公開したのは,一昨年位から レッド・ツェッペリン(Led Zeppelin)の貴重な音源を発掘・公開し続けている,話題の The Dogs Of Doom チーム.
音像は若干遠目,一部,音が団子状態に近い部分,歪み感のある部分のあるオーディエンス録音ではありますが,録音された年代を考えれば高音質のオーディエンス録音といえるのでは無いでしょうか.
それ以上に,音源初登場の公演日(ツアー初日)と言うだけでも,必聴・購入の価値があるでしょう.
何と言っても,この時期の勢いは凄過ぎます.それだけに ”How Many More Times” の途中の 3分20秒前後で録音終了してしまい完全収録で無いのが残念です.
メーカー情報では
『昨年後半から絶好調なZEP音源の発掘チーム“Dogs of Doom”が1969年秋のアメリカ・ツアーに強いことは、これまでの「FINAL WINTERLAND 1969 2ND NIGHT」に「O'KEEFE CENTRE 1969 LATE SHOW」という衝撃の発掘が証明してきてくれました。
そんな時期でも世界中のマニアが永年に渡って音源の発掘を待ち望んできたのがツアー初日のカーネギー・ホールではないでしょうか。ZEPがこの由緒ある会場でコンサートを開いたのは後にも先にもこの時だけ。それだけでなく、彼らがこの会場を使うという事には非常に大きな意味があったのです。
というのも、カーネギー・ホールは本来クラシックやジャズの殿堂として知られたコンサート・ホール。ところが1964年にローリング・ストーンズが本会場でコンサートを開いた際に会場が大混乱に。そのせいでロックコンサート禁止の戒厳令が敷かれてしまったのでした。しかし時の流れと共にカーネギー・ホールも寛容になり、1969年の9月にザ・バーズがコンサートを開いたのをきっかけとして、再びロックの門が開かれることになったのでした。
そんなバーズに次いでカーネギー・ホールでロックコンサートを開いてみせたのが他ならぬレッド・ツェッペリン。当時のバーズはカントリー寄りなサウンドだったことから、同会場での演奏も唐突なことではなかったのだろうと推測されますが、今度はイギリスから当時最新鋭のハードロック・グループが降臨。よくぞカーネギー・ホール側が許可したものですが、それほど当時の彼らの人気がうなぎ上りであったことの証でしょう。
翌年からはさらにロック・アーティストやバンドがコンサートを開く機会が増えますが、それでもジェイムス・テイラーを皮切りとして落ち着いたサウンドを鳴らすアーティストが大半だったのです。
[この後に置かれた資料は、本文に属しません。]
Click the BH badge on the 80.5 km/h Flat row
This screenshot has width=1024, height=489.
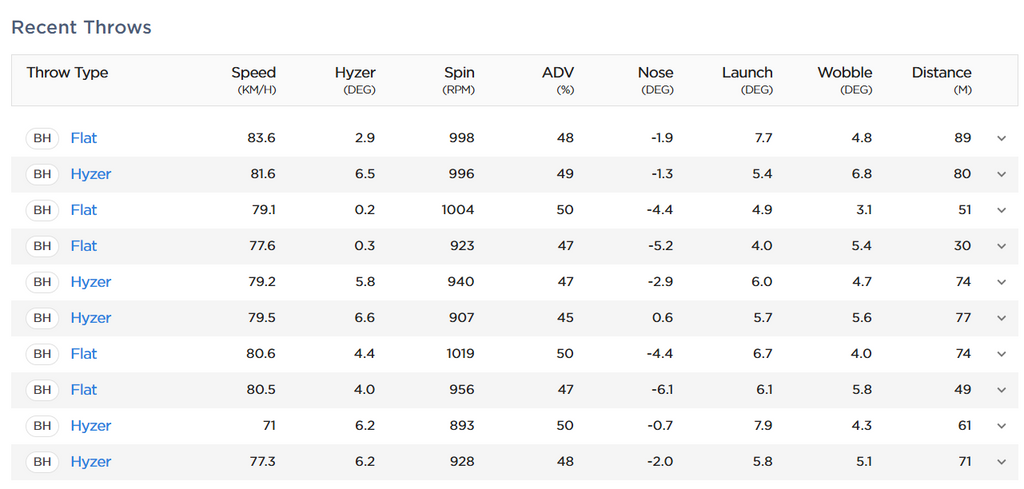pos(42,390)
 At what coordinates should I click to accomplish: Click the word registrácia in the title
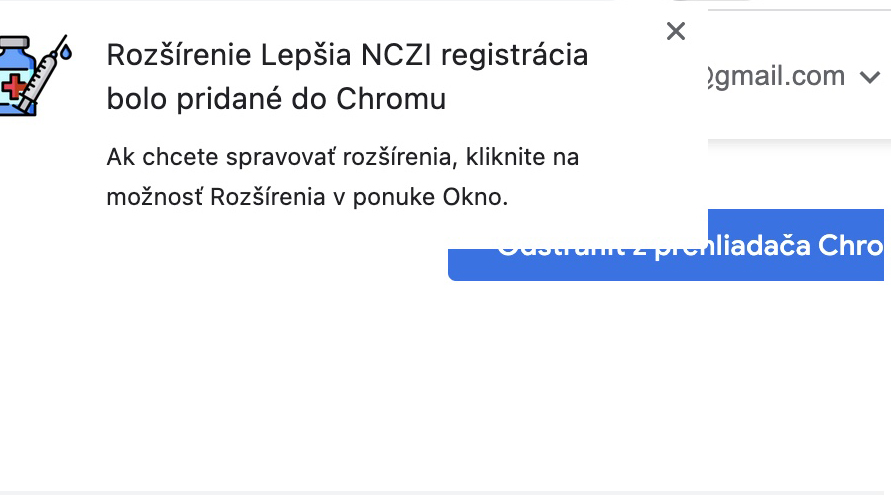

それだけにZEPがカーネギー・ホールに降臨したことは本当に画期的な出来事でした。
このような歴史的ステージでしたので、当時から広く報じられていたコンサートであった一方、肝心の音源というのがなかなか発掘されなかった。それどころか、熱心なマニアですら音源の存在をとうに諦めていたというのに、2022年が始まった途端に“Dogs of Doom”が聖杯とも言うべきオーディエンス録音を遂に発掘してくれたのです。
彼らが発掘してくれたのは都合二回行われたステージからアーリー・ショーを捉えたオーディエンス録音。よってセカンド・ショーで何度もアンコールに応え、以前から演奏されたと伝えられているエディ・コクランの「Summertime Blues」やライブ初演の公算が高い「Bring It On Home」を聞くことは叶いませんでした。さらに「How Many More Times」の前半で録音が止まってもいる。しかし、それでもなお遂に登場したZEPカーネギー・ホール降臨の様子は聞き応え十分。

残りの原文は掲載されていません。